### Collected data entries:

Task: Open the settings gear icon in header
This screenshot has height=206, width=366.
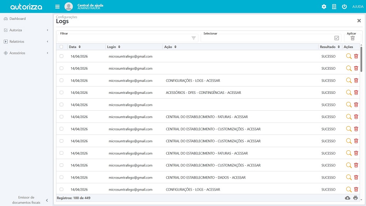Action: (324, 7)
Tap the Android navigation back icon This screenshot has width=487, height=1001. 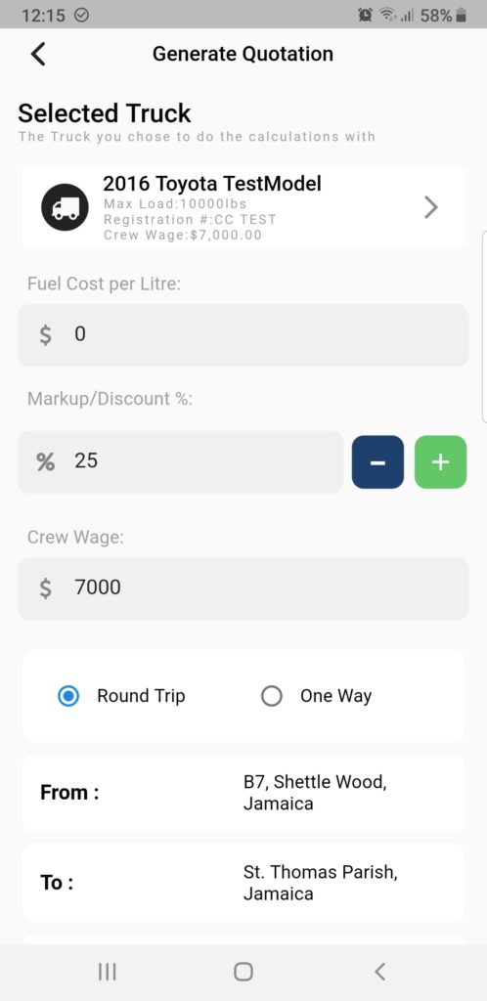click(379, 972)
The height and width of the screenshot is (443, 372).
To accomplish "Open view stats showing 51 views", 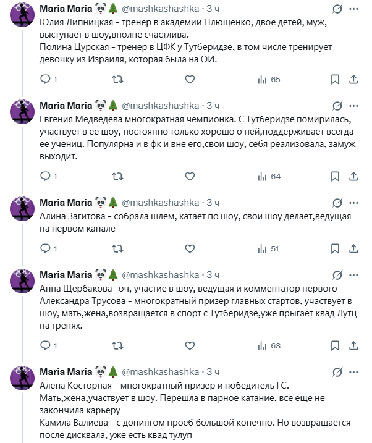I will [269, 248].
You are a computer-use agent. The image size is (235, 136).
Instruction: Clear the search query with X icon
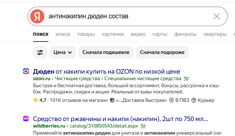click(x=216, y=16)
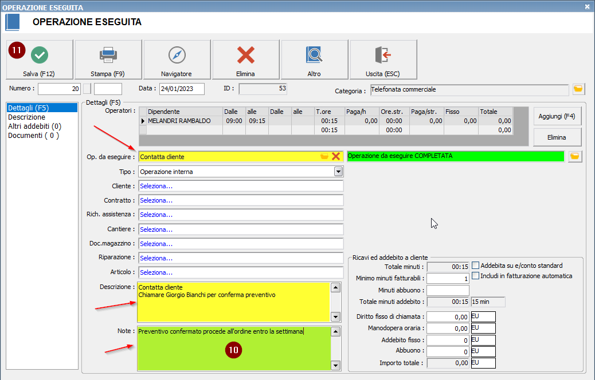
Task: Delete record with Elimina red X icon
Action: click(x=246, y=55)
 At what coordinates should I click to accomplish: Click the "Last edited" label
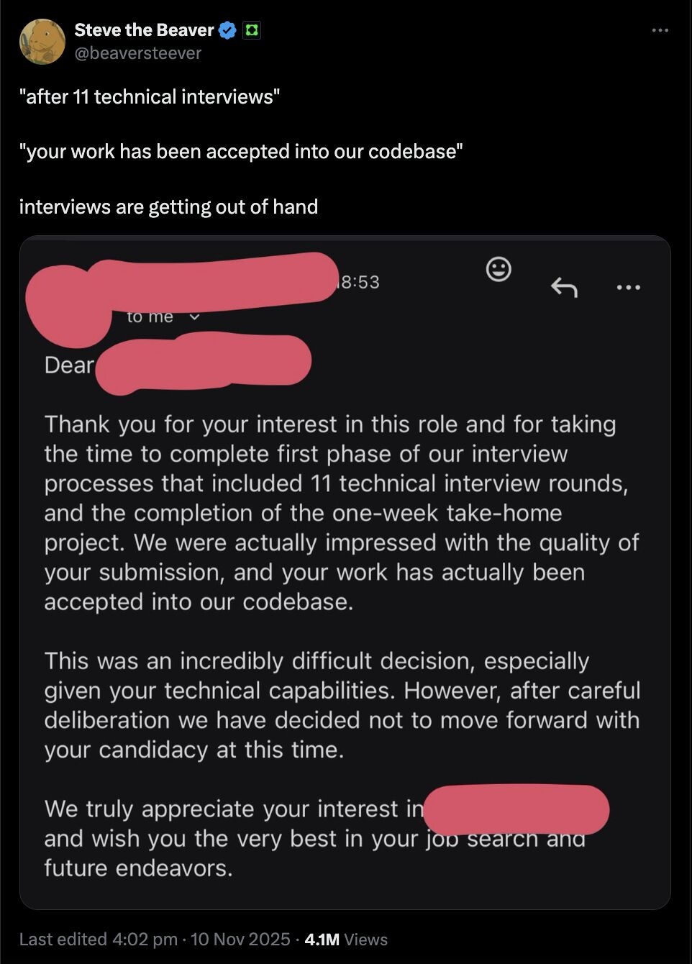[63, 940]
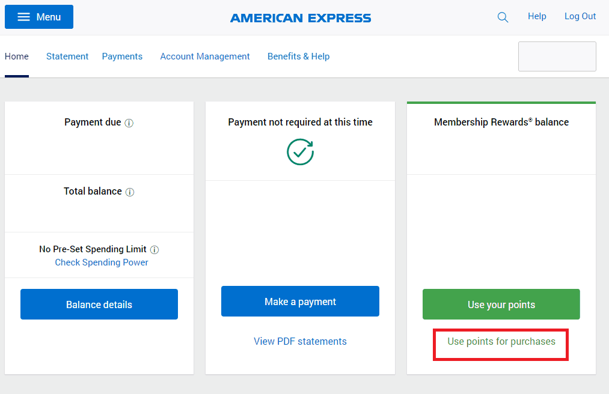Image resolution: width=609 pixels, height=394 pixels.
Task: Click Use points for purchases
Action: [x=500, y=341]
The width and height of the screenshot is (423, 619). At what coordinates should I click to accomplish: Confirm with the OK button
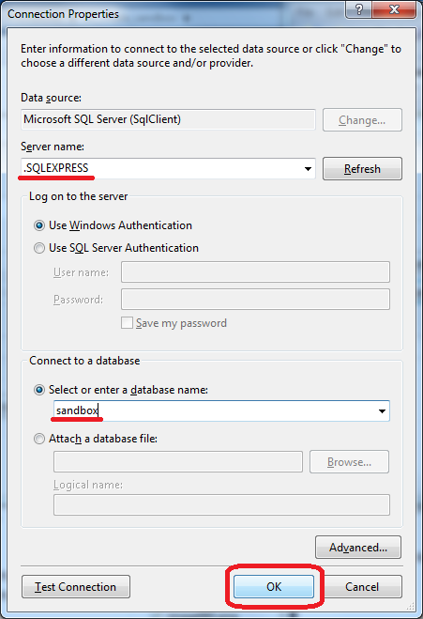click(274, 587)
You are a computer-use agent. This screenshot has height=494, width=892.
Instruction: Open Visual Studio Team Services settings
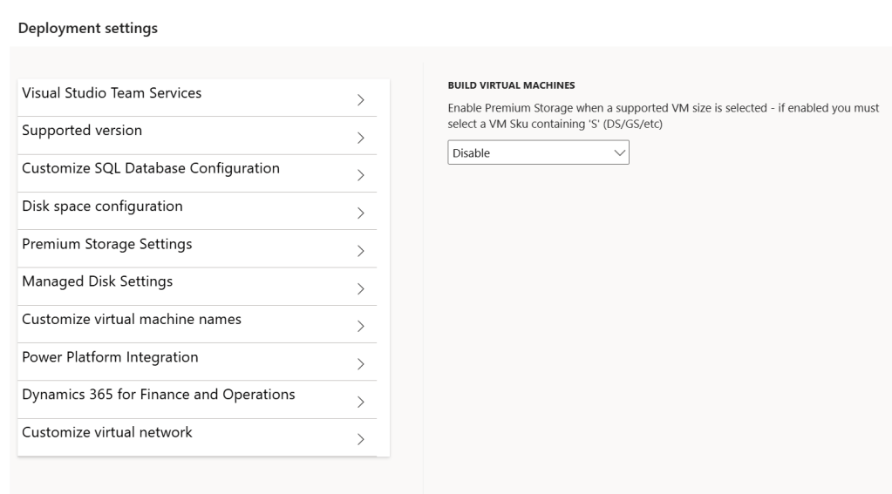(x=112, y=93)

### Task instructions:
Reproduce the records above verbatim from the line with "At what coordinates should I click to accomplish: Click" up to and including the line with "Action: [x=500, y=341]". Omit the pictures from your answer.

### Task answer:
 At what coordinates should I click to accomplish: Click the "Last edited" label
[63, 940]
Image resolution: width=609 pixels, height=394 pixels.
Task: Click Use points for purchases
Action: [x=500, y=341]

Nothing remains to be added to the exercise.